**Your objective**
Before copying, set aside the pictures; then restate exactly the lines from the one with "You are a computer-use" through the last line of the records.

[Records contained in a dataset]
⟨
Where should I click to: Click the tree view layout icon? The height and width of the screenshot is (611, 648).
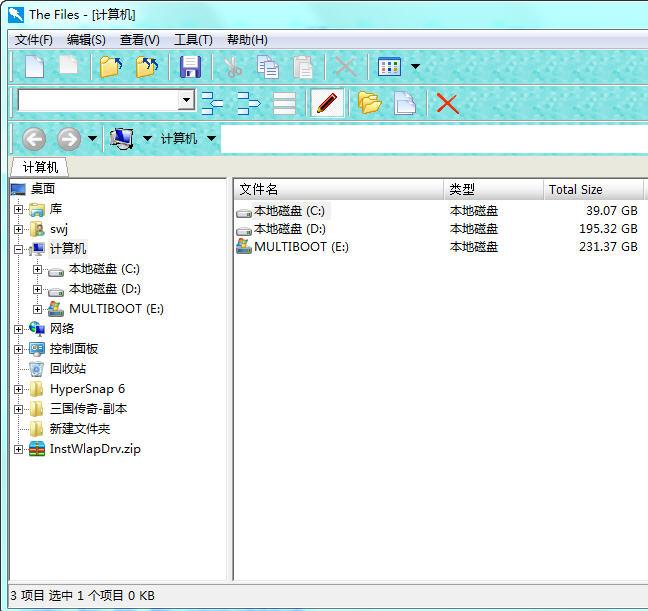coord(213,103)
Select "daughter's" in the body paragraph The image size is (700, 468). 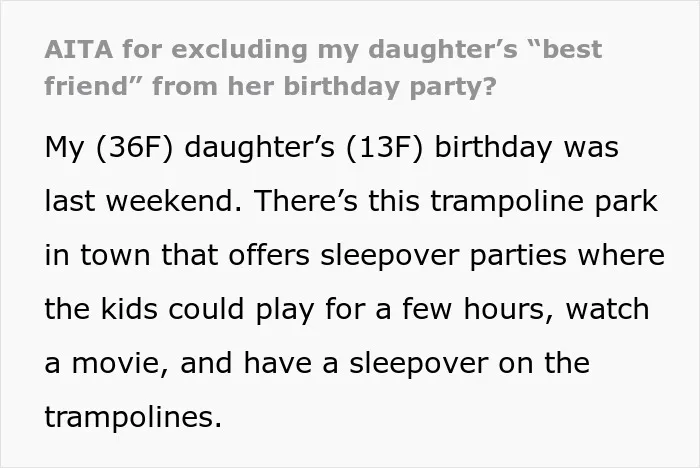pyautogui.click(x=259, y=147)
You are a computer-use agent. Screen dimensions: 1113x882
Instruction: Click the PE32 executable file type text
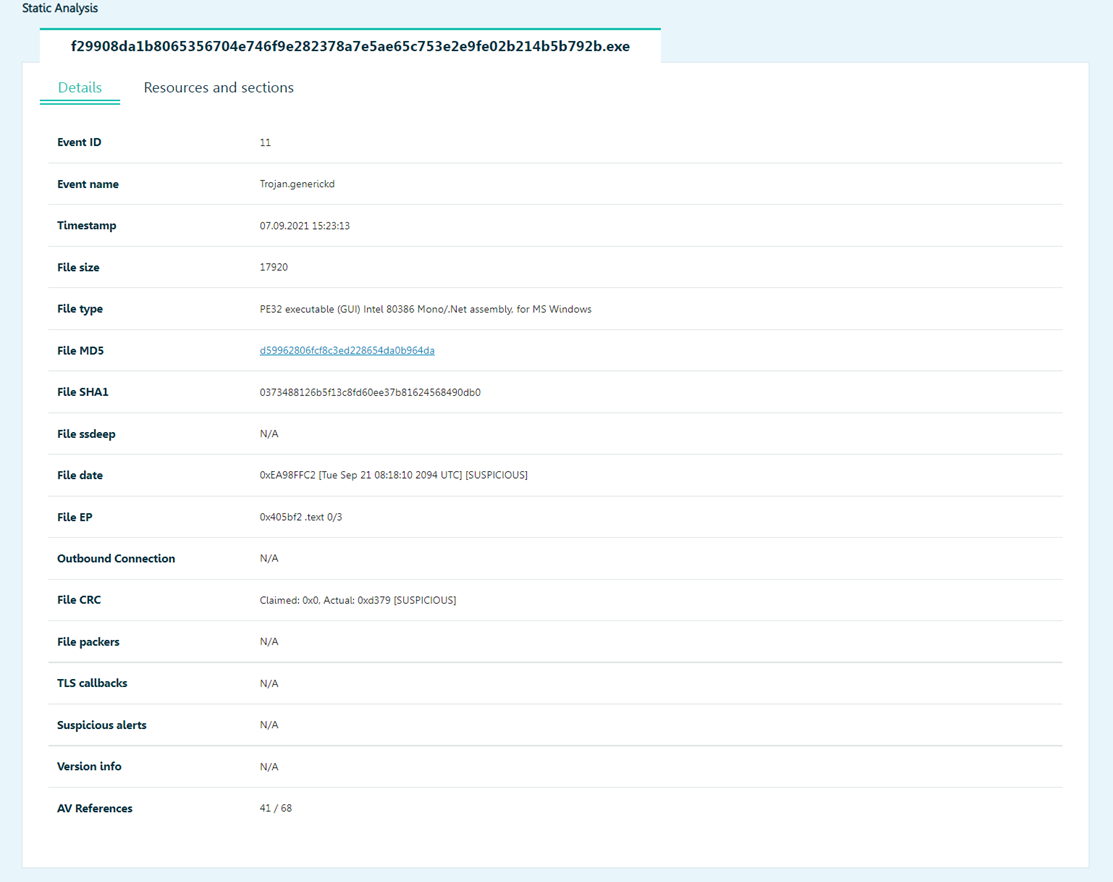[x=425, y=310]
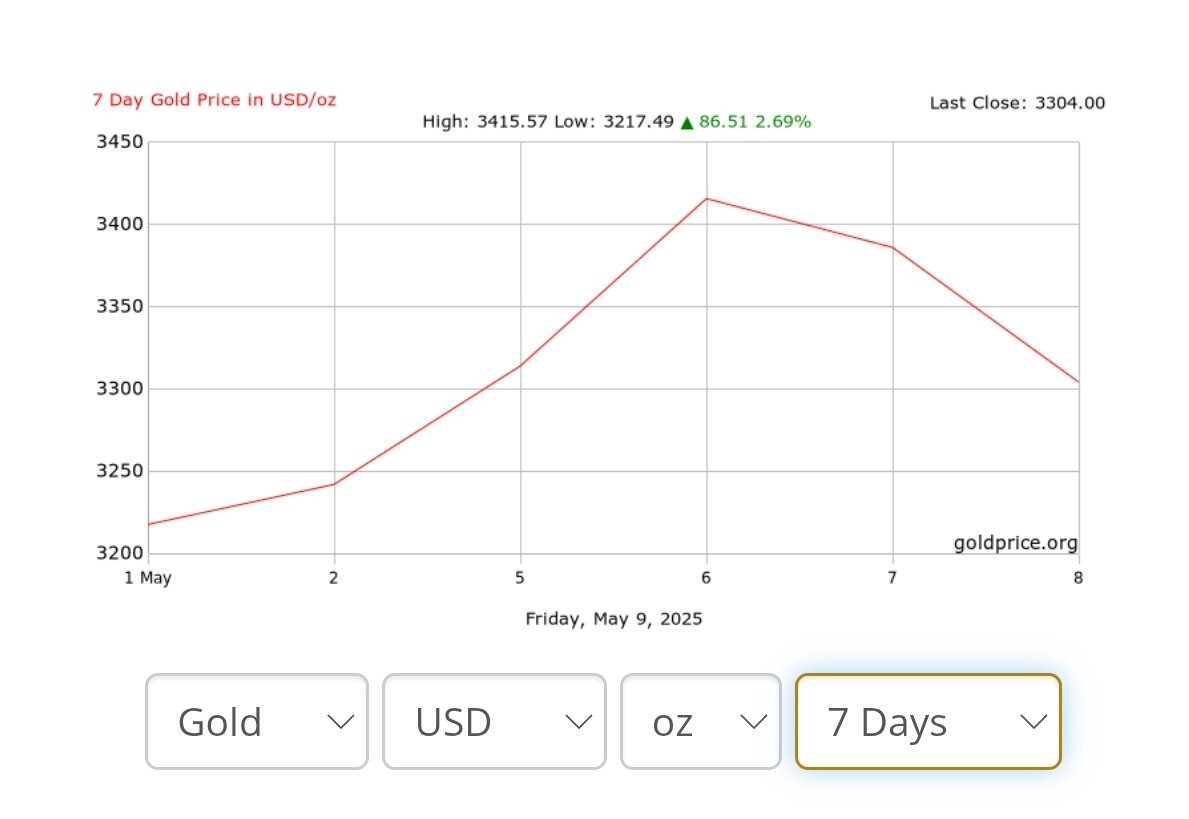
⟩
**Solution to the exercise**
You are a computer-use agent. Screen dimensions: 1113x882
Instruction: Click the PE32 executable file type text
[x=425, y=310]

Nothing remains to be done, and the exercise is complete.